I end with a direct question for the Minister. Will he commit to ensuring that secondary legislation requires that each scheme seeking surplus extraction must have an independent professional examination of the effect of pre-1997 pension erosion, and that funds will be withheld to ensure restoration of full pension value for pre-1997 pensioners?
Alison Griffiths (Bognor Regis and Littlehampton) (Con)
There is a simple question running through what we are debating today: who is ultimately in control of people’s pension savings? When I speak to residents in Bognor Regis and Littlehampton, they assume that the answer is straightforward. They assume that their pension exists to deliver the best possible outcome for them, not to serve a wider policy aim and not to be steered from the centre. That is why Lords amendment 1 matters. It would do something very simple. It would remove the ability for Ministers, through regulations, to require schemes to invest in particular assets, particular sectors, or in particular places. It would set a clear boundary. It would say that those decisions sit with trustees, acting in the best interests of savers. If the Government believe in the strength of their growth agenda, they should make the case for it. They should create the conditions for investment, and they should not need a reserve power to lean on pension funds if that case does not land.

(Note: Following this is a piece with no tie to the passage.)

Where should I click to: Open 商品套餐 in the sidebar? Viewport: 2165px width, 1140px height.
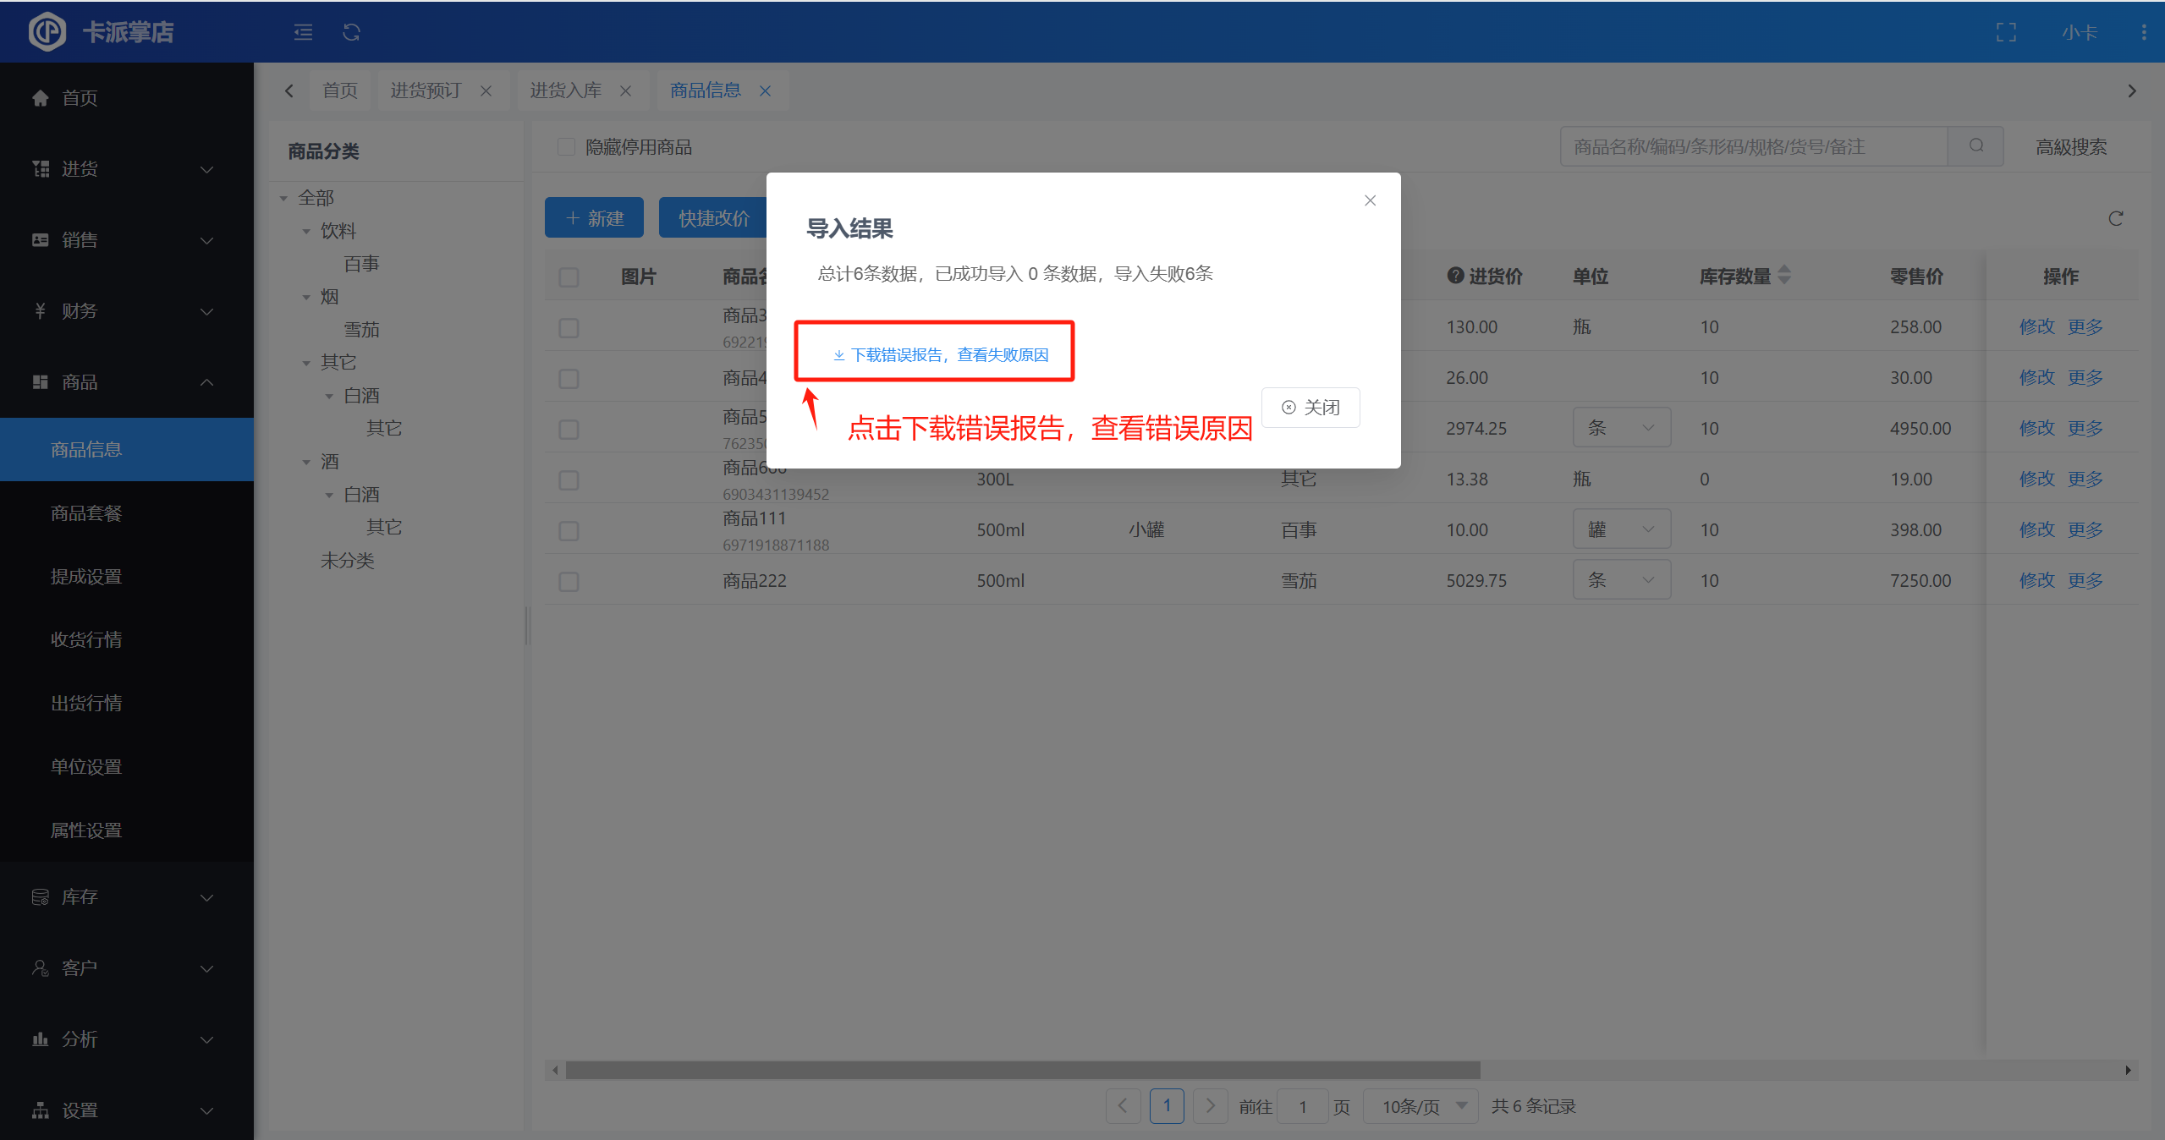pos(86,513)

The same concern sits at the heart of the Lords amendments to clause 40. Those amendments would strip out what is known as the “asset allocation requirement”. In plain terms, they would remove the mechanism in the Bill that would allow Ministers to set conditions on how pension schemes invest their assets as part of the approval framework. We are told those are only backstop powers that may never be used, but if that is true, why fight so hard to keep them? Why remove amendments that simply take that power off the table?

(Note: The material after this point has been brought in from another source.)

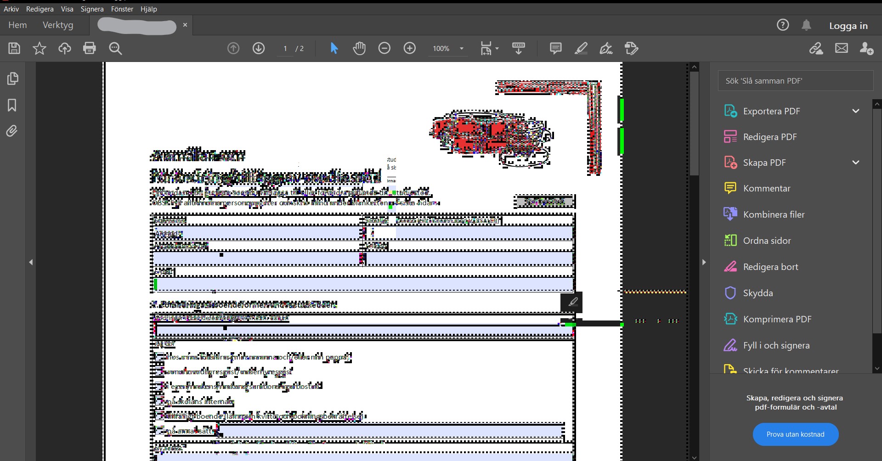This screenshot has width=882, height=461.
Task: Print the current PDF
Action: pyautogui.click(x=90, y=48)
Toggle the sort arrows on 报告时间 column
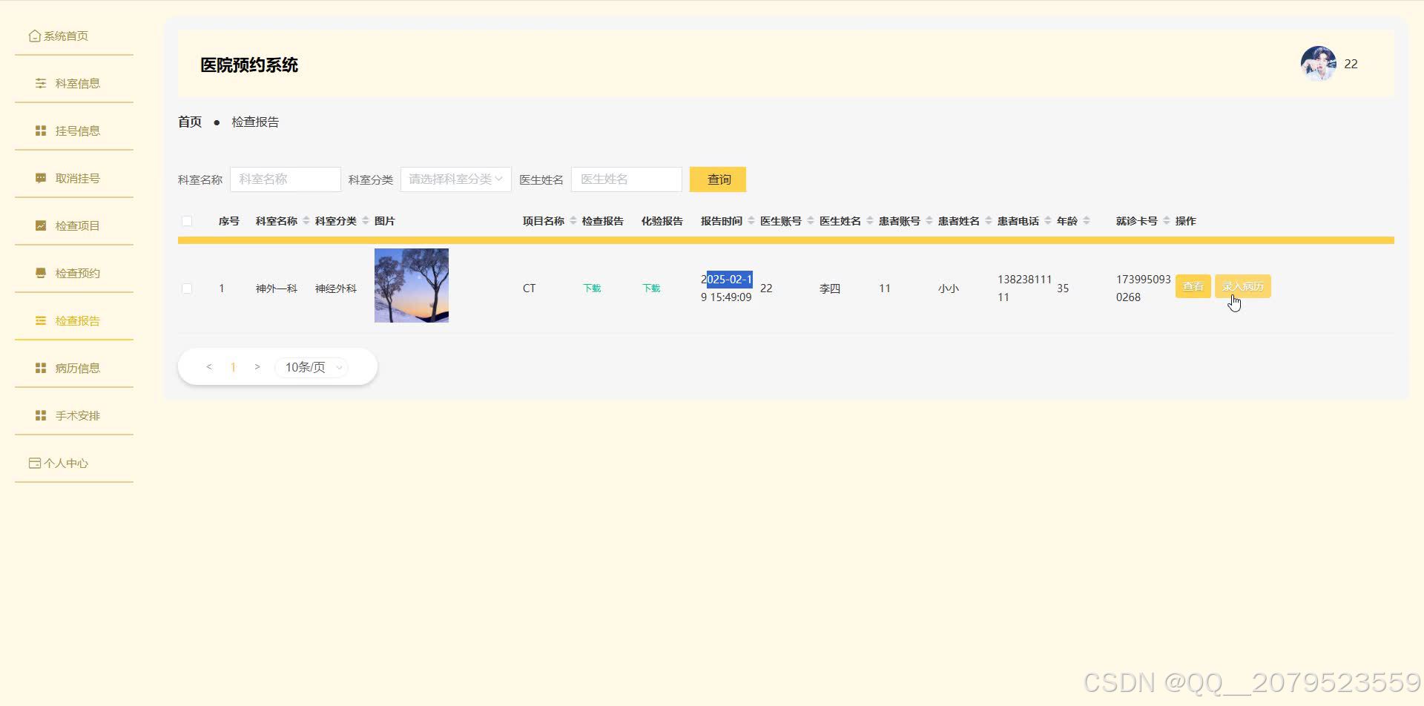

The Government have, in effect, acknowledged the issue by proposing limits in lieu—caps on how far they might go—but that does not answer the underlying question. It just manages it. Because this is not about whether the number is 5% or 10%. It is about whether that power should exist at all. There is a broader point here: bigger schemes and consolidation can bring benefits, but only if they improve outcomes, not if they are driven by a single model applied from the top down and not if well-performing schemes are pushed into structures that do not suit them.

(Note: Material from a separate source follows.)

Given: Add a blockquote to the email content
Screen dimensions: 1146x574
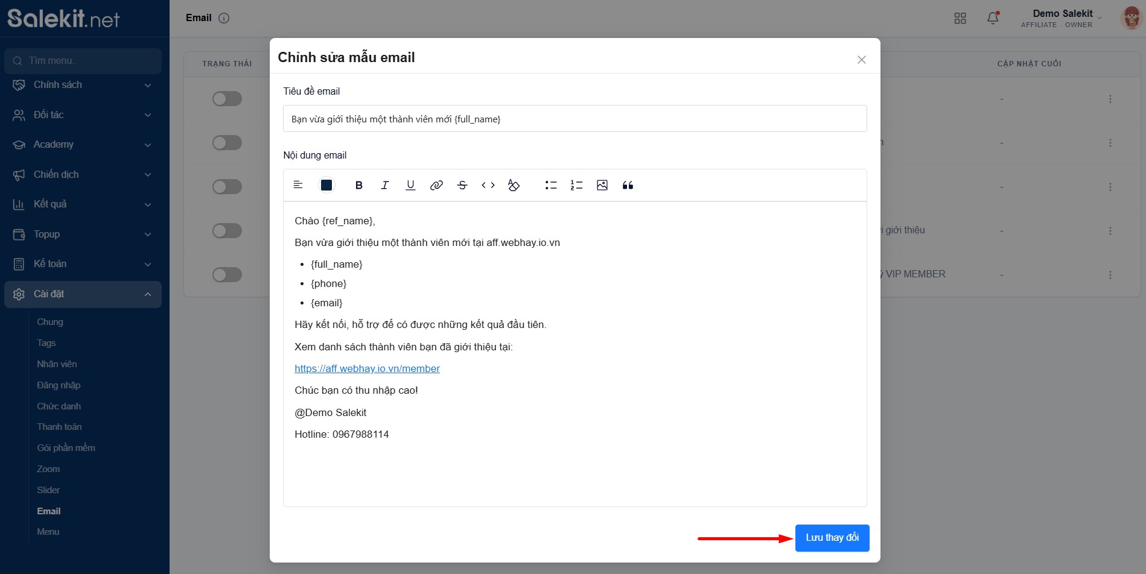Looking at the screenshot, I should [x=628, y=185].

Lords amendment 77 would require the Government to publish a full review of public service pension schemes within 12 months, and not just their cost, but their long-term affordability, their sustainability, and whether they are fair across generations—a point made so well by my right hon. Friend the Member for Tonbridge (Tom Tugendhat). That is not a controversial ask. It is basic due diligence. People in my constituency are thinking about their own retirement, about what they can afford to save and about the pressures on public finances. They expect us to do the same at national level.
Taken together, the Lords amendments would do something quite straightforward.
They would protect savers from unnecessary interference, they would keep decision making where it belongs, and they would ask the Government to be transparent about the long-term picture. I do not think those are unreasonable tests, and the Government are wrong to strip them out.